Взлёты и падения — неотъемлемое качество каждой науки. Но "для того, кто привык к крушению гипотез, кто научился находить им замену в виде новых, более убедительных обобщений, даже провалившаяся теория — на серый пепел дискредитированного настоящего, а предвестник нового и более оптимистичного будущего". Так говорил в своих размышлениях об истории науки американский писатель-фантаст Айзек Азимов.
Конечно, сокращение числа операций по пересадке сердца в клинике было оправдано удручающе медленным увеличением сроков жизни оперированных пациентов. Андриан Канторович, сделавший вторую в мире пересадку сердца через 4 дня после пересадки Барнарда, отказался от таких операций после третьей же попытки. Тогда он говорил журналистам: "Я прежде всего хирург. Хирургия — это то, что я хорошо знаю. Однако при пересадке сердца возникают проблемы другого рода, проблемы совместимости тканей. Ни я, ни мои помощники так и не смогли разрешить их". Другие были упорнее. Кристиан Барнард не раз сообщал в печати, что оставляет медицинскую практику ради организаторской и писательской деятельности, но через некоторое время, продумав новую схему пересадки сердца, вновь брался за скальпель.
Хирургические задачи способствовали рождению трансплантационной иммунологии, успехи иммунологии помогли хирургии получить первые ободряющие результаты. Теперь новые иммунологические поиски — главная, если не единственная, надежда научной хирургии, переживающей вынужденную остановку в своем нелегком пути.
Умеет ли иммунитет молчать?
... Ибо людям, желающим идти правильным путем, важно также знать и об уклонении.
В предыдущей главе было сказано о неожиданном противоречии, которое возникло сейчас в трансплантационной иммунологии: мы понимаем, почему чужеродный трансплантат отторгается, и не понимаем, почему приживается.
Из истории иммунологии известны случаи, когда Нобелевская премия по медицине присуждалась двум исследователям, шедшим к единой истине разными путями. Об этом говорилось в главе, посвящённой И. И. Мечникову и П. Эрлиху. Но были и иные примеры, когда высшая научная награда доставалась учёному, предсказавшему явление, и исследователю, доказавшему его в прямом эксперименте. Примером тому было присуждение Нобелевской премии 1960 г. австралийцу Фрэнку Бернету и англичанину Питеру Медавару за открытие иммунологической толерантности.

[Сохранённые записи]
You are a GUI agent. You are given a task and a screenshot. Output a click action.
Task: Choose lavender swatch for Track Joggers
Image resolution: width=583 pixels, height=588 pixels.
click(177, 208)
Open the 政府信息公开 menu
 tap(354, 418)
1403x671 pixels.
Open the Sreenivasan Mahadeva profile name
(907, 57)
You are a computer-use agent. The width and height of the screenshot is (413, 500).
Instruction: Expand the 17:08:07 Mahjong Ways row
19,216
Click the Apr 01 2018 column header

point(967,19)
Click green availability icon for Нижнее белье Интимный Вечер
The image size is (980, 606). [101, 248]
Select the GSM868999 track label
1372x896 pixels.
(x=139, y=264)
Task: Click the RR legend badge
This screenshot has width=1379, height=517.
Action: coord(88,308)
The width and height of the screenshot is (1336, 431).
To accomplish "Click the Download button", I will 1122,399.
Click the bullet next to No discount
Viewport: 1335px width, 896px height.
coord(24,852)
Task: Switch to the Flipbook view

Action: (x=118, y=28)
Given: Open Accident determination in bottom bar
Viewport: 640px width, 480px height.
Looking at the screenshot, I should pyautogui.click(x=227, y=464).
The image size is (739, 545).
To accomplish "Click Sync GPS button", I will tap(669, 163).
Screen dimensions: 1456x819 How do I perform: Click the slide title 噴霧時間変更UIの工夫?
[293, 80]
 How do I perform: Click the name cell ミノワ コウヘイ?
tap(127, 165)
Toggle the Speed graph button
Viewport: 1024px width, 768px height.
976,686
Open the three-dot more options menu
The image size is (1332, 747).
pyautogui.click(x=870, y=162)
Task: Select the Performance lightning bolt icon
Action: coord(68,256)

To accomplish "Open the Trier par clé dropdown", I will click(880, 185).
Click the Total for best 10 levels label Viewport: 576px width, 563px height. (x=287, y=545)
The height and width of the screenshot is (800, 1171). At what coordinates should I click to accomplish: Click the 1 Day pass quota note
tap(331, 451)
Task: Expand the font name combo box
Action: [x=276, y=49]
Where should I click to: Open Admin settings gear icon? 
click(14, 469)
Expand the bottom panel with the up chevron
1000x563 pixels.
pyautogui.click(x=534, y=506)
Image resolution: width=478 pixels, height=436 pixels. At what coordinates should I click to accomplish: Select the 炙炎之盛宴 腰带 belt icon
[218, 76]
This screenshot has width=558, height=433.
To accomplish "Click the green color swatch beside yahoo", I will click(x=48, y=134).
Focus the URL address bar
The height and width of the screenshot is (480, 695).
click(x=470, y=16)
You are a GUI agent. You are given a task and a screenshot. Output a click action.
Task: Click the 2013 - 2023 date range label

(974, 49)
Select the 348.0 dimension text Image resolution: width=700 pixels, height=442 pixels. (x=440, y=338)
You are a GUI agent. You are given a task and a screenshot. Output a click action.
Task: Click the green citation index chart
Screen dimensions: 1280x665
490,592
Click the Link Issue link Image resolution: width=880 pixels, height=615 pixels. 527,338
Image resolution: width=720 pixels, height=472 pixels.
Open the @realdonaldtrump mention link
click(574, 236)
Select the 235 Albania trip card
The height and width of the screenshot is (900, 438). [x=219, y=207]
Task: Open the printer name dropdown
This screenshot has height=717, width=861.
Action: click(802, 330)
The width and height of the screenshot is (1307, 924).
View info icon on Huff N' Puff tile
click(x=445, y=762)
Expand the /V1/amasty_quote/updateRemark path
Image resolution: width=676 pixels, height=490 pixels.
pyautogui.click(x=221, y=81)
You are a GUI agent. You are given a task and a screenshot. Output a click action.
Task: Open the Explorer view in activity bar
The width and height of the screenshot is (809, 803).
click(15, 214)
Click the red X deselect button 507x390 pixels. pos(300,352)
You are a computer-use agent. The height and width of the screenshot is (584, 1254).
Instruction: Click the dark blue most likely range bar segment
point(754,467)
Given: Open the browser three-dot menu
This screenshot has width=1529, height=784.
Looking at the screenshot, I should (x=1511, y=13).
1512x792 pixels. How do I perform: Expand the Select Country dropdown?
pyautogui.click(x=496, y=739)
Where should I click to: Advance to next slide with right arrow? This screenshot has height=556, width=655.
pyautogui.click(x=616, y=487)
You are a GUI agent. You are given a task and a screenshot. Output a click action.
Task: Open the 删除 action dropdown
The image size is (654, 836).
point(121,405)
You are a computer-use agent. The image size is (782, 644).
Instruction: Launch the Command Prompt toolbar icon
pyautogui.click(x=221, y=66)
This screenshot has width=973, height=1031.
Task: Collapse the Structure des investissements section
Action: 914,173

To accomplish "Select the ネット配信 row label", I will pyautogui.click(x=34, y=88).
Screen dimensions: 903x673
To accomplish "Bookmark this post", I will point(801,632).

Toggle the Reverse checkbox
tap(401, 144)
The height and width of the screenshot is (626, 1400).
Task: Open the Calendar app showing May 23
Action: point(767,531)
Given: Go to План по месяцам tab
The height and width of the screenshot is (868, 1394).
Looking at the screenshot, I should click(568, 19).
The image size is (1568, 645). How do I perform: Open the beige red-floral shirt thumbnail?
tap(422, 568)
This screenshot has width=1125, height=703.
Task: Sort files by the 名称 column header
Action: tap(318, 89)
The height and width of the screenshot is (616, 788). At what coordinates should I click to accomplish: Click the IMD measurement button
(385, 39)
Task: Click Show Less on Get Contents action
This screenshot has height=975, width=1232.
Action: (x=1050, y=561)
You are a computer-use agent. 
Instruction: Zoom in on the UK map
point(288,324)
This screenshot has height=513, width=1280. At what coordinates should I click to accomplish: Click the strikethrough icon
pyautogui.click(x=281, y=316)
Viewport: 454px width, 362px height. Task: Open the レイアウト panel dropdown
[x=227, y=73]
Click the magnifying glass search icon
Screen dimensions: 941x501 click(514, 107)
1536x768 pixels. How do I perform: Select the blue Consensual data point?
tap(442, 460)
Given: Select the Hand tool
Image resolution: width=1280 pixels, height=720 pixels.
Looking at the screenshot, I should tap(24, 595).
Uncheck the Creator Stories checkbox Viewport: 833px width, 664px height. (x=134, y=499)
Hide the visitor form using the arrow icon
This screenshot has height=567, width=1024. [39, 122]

* **ЗАДАНИЕ 1**: Согласно тексту о трансплантационной иммунологии, через сколько дней после пересадки Барнарда Андриан Канторович сделал вторую в мире пересадку сердца?
* **ЗАДАНИЕ 2**: Пожалуйста, продолжите текст о трансплантационной иммунологии после его последнего предложения.
Записи — это отдельный материал.

* **ПОЛЕ ОТВЕТА 1**: Через 4 дня.

* **ПОЛЕ ОТВЕТА 2**:
Американский научный обозреватель Д. Уилсон, автор широко известной книги об иммунологии "Тело и антитело" (М., Мир, 1974), назвал Бернета "несомненно, самым выдающимся учёным, которого выдвинула данная область науки, быть может, не менее значительным, чем в своё время новозеландский (а затем английский) физик Резерфорд". И в этом нет преувеличения. Именно Бернету принадлежит самая популярная, до настоящего времени не опровергнутая, клонально-селекционная теория иммунитета, объясняющая большинство разноликих иммунологических феноменов. Лишь в последние годы появились новые факты, объясняющие центральную проблему иммунологии — распознавание организмом "своего" и "несвоего", но и они не противоречат, по существу, гипотезе Бернета, предложенной им более 30 лет назад.
Еще мальчиком, увлекаясь коллекционированием жуков, Фрэнк привык соотносить частные биологические факты с общей эволюционной теорией. В 20-х годах, работая врачом-бактериологом в Мельбурнской больнице, Вернет доказал, что открытые французом д'Эррелем в 1917 г. бактериофаги (вирусы, паразитирующие на бактериях[7]
) являются не единой, а многообразной группой разных микроорганизмов. От изучения бактериофагов Вернет в 30-х годах перешёл к исследованию вирусов, в частности вируса гриппа (с его участием была получена одна из первых противогриппозных вакцин). Уже тогда его заинтересовало взаимодействие микробных антигенов с вырабатываемыми против них в организме антителами, которые подогнаны друг к другу, как ключ к замку.